Over the years we've handed this kind of knowledge to very different people. Three of them show up again and again — you'll probably recognize yourself in one:

  • The local champion. A teacher, clinic worker, or community member who lives where the network will run. You may not have a technical background, but you're the one who will keep the network alive after the volunteers leave. Start with the story to build a mental model, then lean on the guide when something breaks.
  • The cooperation worker. Someone from an NGO or volunteer organization coordinating a deployment. You need to plan, budget, and explain the project to partners and funders. The story gives you the big picture; the real use cases show how it plays out on the ground.
  • The volunteer engineer. A student or professional with some technical skills, dropping into a project for a few weeks.

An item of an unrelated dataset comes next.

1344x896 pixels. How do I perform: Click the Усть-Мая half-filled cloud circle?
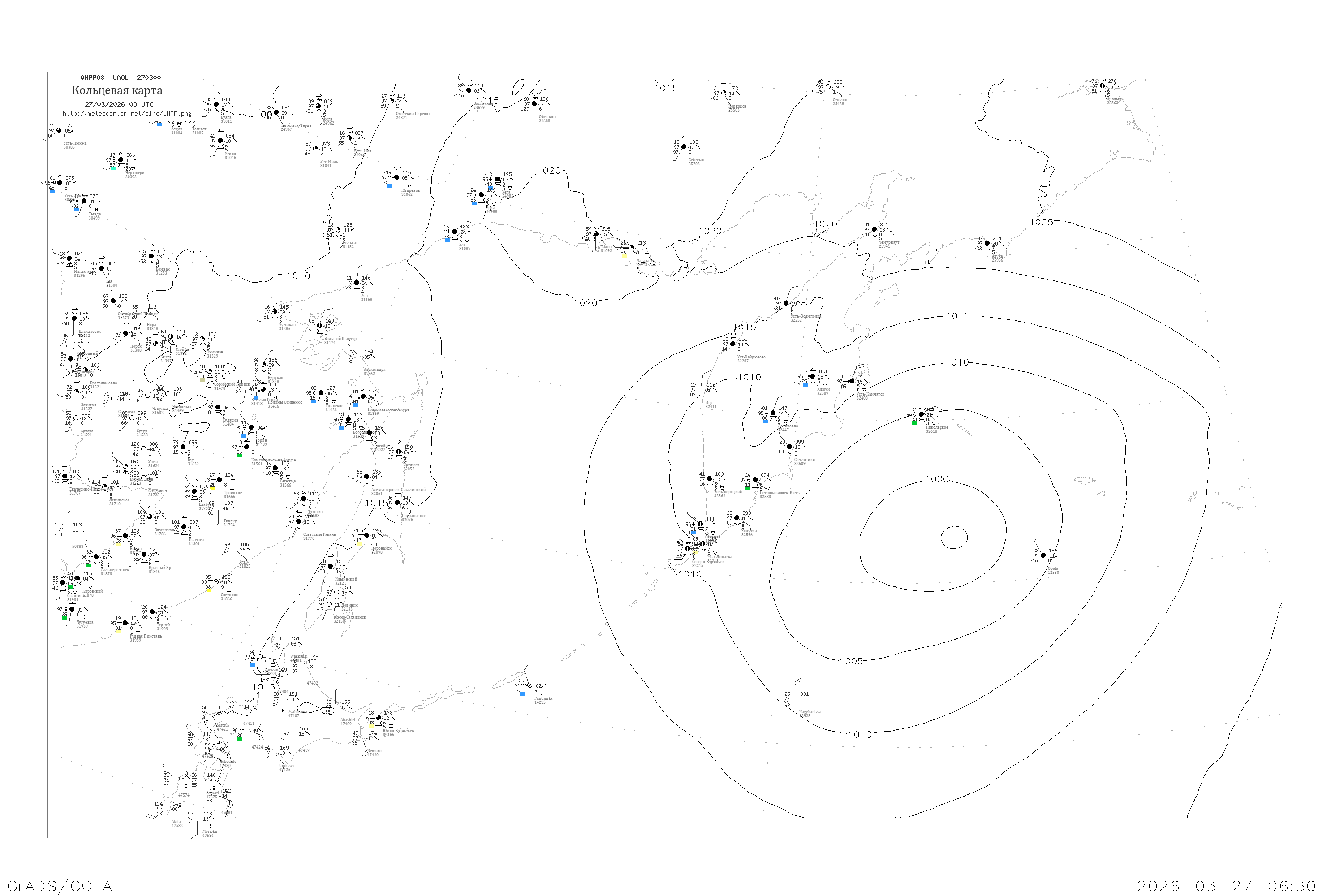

You want to get productive fast without reading everything. Skim the story, then go straight to the guide recipe you need.

What you'll be able to do

By the time you've worked through this handbook, you'll be able to:

  • Bring an internet connection to a building and spread Wi-Fi across a whole site.
  • Plan an addressing scheme and manage a fleet of routers without losing track of them.
  • Monitor the network so you find out a device is down before a user reports it.
  • Host useful local services and keep them backed up and running.
  • Support the network remotely after you've gone home — and hand it over to a local team that can keep it alive.